EXERCISE REQUIREMENTS
Put everything in the listing from the line containing "Click the Hook Court location name" down to the line containing "(x=547, y=144)" into a numbered list, leaving out any blank lines.

= = = = =

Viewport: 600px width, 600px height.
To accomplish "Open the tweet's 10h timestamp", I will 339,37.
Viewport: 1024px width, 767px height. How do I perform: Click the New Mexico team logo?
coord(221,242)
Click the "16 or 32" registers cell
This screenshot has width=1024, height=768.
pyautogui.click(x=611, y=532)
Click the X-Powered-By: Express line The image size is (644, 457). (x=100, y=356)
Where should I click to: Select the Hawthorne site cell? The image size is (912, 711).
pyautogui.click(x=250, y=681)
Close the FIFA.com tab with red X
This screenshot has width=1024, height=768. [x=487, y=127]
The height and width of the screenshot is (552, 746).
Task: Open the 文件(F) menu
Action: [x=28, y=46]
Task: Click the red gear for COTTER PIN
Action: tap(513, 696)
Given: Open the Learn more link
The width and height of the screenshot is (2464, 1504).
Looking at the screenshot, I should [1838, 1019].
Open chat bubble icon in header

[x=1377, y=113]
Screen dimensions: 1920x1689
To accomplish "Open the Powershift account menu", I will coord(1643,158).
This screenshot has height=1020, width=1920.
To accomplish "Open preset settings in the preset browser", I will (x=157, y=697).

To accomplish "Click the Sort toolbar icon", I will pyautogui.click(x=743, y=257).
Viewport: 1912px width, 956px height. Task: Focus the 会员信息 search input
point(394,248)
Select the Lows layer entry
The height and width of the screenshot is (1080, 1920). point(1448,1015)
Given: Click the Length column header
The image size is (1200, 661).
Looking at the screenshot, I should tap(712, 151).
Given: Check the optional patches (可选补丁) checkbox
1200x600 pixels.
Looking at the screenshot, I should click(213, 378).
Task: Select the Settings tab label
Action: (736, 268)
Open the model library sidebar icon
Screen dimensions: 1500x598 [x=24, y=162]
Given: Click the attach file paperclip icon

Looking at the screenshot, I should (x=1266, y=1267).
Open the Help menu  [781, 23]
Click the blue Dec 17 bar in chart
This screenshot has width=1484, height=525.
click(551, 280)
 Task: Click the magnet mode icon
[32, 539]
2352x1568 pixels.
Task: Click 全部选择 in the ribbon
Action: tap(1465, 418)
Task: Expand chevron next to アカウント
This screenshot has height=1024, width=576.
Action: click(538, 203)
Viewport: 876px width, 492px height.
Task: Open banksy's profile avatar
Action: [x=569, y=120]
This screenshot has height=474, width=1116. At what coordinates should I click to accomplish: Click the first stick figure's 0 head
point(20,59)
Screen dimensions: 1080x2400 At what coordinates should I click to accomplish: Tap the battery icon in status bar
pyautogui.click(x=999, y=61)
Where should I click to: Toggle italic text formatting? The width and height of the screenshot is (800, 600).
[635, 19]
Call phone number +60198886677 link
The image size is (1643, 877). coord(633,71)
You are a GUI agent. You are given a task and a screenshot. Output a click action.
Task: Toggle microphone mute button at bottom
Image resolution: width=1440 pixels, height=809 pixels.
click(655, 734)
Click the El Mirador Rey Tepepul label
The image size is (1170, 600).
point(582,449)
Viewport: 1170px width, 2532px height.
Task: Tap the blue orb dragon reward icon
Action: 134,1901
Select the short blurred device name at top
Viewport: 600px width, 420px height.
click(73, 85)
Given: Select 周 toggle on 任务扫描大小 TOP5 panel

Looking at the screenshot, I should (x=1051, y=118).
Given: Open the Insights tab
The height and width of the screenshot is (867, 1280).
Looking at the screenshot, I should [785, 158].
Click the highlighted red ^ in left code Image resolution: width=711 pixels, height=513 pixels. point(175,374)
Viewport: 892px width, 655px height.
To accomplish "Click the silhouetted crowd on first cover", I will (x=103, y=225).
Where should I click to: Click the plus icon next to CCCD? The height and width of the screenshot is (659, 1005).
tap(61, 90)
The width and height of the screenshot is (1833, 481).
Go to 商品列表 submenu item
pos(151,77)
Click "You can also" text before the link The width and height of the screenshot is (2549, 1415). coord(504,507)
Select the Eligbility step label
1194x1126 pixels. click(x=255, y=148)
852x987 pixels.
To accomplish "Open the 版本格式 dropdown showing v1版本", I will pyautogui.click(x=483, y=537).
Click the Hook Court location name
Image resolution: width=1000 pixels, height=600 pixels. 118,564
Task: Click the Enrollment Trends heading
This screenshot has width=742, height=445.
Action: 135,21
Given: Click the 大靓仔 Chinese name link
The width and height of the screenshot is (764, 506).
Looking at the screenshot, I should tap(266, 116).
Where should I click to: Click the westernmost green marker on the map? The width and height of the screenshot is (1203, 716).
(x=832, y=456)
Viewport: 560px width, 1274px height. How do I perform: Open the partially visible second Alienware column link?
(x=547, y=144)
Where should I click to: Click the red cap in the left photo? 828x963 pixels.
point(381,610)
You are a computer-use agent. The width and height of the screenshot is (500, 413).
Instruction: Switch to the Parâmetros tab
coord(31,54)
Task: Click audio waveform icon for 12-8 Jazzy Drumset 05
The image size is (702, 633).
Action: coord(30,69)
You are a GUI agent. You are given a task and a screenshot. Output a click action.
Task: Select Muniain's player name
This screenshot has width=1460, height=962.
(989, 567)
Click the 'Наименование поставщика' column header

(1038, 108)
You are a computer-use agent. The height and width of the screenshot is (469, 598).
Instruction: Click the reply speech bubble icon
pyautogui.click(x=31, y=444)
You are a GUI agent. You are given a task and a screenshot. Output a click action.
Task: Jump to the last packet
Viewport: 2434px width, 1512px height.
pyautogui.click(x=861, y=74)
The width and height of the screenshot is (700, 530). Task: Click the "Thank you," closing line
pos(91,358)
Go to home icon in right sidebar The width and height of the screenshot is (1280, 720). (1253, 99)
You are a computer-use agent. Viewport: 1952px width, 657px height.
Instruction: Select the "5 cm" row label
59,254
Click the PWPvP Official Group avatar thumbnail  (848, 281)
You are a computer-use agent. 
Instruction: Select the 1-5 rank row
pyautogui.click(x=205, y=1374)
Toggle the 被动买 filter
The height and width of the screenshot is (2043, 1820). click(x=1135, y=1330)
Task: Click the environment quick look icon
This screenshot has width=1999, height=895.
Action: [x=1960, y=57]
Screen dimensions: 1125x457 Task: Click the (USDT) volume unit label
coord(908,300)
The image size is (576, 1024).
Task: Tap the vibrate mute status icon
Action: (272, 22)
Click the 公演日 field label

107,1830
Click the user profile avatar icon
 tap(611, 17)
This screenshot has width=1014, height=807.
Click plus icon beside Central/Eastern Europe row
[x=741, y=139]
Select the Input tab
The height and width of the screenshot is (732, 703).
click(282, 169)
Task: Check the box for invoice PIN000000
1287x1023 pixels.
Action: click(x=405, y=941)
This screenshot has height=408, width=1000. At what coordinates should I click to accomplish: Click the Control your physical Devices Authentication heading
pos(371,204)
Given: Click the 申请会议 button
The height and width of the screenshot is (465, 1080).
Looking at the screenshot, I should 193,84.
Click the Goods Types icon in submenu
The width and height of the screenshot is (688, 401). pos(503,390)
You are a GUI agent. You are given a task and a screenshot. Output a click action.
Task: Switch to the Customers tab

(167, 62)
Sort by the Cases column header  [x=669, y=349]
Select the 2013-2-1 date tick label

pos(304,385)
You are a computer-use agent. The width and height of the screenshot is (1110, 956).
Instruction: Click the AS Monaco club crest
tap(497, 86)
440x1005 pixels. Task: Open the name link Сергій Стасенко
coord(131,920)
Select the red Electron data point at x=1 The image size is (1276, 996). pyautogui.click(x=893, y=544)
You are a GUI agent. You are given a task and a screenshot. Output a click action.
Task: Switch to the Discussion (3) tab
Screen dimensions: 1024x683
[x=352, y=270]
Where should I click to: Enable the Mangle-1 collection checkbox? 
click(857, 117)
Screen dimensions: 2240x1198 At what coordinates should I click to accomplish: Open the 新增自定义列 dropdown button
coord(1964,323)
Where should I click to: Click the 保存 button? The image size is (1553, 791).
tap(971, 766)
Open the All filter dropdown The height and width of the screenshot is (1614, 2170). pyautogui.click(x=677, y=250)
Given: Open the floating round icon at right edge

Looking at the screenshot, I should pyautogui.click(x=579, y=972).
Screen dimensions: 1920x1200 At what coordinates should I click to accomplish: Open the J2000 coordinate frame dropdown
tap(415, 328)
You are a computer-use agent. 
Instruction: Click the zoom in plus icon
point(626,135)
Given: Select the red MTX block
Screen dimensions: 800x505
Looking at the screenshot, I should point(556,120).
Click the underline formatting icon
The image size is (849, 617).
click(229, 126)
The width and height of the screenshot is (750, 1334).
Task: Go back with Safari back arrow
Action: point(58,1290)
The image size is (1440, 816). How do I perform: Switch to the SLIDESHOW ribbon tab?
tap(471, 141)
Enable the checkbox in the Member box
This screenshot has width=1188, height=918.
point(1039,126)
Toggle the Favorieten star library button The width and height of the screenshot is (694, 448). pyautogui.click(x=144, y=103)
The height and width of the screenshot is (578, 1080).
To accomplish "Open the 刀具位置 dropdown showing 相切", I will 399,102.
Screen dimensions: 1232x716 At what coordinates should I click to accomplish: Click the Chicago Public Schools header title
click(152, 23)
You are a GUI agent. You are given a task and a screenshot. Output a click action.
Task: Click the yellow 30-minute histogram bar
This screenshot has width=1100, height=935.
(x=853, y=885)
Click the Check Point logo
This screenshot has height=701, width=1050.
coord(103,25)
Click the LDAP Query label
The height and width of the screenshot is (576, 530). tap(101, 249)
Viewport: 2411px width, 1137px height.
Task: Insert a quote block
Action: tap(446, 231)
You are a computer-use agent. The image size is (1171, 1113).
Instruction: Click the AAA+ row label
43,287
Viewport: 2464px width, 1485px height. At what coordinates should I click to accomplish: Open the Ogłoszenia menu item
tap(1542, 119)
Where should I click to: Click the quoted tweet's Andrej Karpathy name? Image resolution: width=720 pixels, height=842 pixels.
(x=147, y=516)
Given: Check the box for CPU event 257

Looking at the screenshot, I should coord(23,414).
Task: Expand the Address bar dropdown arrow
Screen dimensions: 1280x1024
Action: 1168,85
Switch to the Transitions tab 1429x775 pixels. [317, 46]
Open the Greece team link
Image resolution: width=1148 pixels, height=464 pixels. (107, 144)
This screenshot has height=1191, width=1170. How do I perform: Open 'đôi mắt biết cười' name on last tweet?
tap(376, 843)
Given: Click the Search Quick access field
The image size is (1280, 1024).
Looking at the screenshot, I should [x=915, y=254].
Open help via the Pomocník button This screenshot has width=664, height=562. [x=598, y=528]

= = = = =

TASK RESPONSE
1. Click the Hook Court location name
2. Image resolution: width=1000 pixels, height=600 pixels. 118,564
3. Task: Click the Enrollment Trends heading
4. This screenshot has width=742, height=445.
5. Action: 135,21
6. Given: Click the 大靓仔 Chinese name link
7. The width and height of the screenshot is (764, 506).
8. Looking at the screenshot, I should tap(266, 116).
9. Where should I click to: Click the westernmost green marker on the map? The width and height of the screenshot is (1203, 716).
10. (x=832, y=456)
11. Viewport: 560px width, 1274px height. How do I perform: Open the partially visible second Alienware column link?
12. (x=547, y=144)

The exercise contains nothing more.